When you reach the line containing "Heizkosten (359, 2376)" in the data below, reproduce it and every line that follows, exactly and without additions.

** Opening DATA EXTRACTS block **

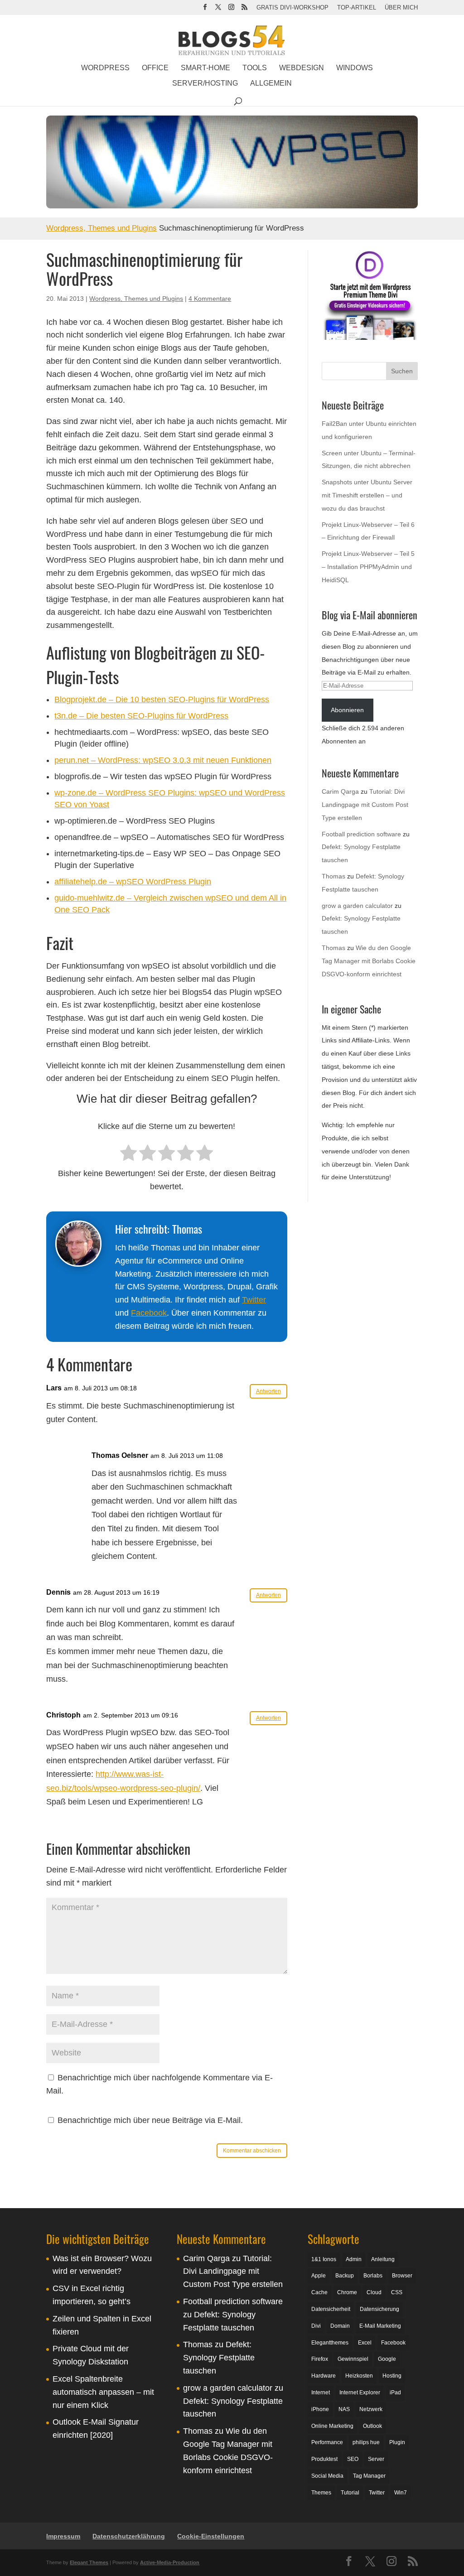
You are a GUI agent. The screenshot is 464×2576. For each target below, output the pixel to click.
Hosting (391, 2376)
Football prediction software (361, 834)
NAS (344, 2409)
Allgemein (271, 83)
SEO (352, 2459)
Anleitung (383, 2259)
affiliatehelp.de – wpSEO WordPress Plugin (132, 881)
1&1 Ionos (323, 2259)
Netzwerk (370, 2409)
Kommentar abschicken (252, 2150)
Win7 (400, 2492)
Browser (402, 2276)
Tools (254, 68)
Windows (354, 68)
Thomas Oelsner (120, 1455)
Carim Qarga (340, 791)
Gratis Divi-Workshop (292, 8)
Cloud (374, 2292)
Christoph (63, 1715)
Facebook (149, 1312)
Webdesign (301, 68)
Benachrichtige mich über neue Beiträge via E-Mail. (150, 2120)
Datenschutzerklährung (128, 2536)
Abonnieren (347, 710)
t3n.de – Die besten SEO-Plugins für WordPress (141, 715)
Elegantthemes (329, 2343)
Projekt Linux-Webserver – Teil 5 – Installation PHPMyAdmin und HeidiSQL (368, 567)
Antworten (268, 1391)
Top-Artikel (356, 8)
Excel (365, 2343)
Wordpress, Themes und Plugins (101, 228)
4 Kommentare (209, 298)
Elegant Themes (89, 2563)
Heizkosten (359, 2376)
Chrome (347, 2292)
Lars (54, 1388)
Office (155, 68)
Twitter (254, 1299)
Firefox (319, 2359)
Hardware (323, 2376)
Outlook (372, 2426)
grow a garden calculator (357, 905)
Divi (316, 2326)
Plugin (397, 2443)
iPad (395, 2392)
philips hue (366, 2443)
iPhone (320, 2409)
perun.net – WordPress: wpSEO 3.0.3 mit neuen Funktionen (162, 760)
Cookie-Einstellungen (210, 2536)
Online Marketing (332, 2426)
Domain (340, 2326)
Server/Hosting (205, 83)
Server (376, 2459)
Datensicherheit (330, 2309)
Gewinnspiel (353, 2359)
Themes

** Closing DATA EXTRACTS block **

# EXERCISE RESULT
Heizkosten (359, 2376)
Chrome (347, 2292)
Lars (54, 1388)
Office (155, 68)
Twitter (254, 1299)
Firefox (319, 2359)
Hardware (323, 2376)
Outlook (372, 2426)
grow a garden calculator (357, 905)
Divi (316, 2326)
Plugin (397, 2443)
iPad (395, 2392)
philips hue (366, 2443)
iPhone (320, 2409)
perun.net – WordPress: wpSEO 3.0.3 mit neuen Funktionen (162, 760)
Cookie-Einstellungen (210, 2536)
Online Marketing (332, 2426)
Domain (340, 2326)
Server/Hosting (205, 83)
Server (376, 2459)
Datensicherheit (330, 2309)
Gewinnspiel (353, 2359)
Themes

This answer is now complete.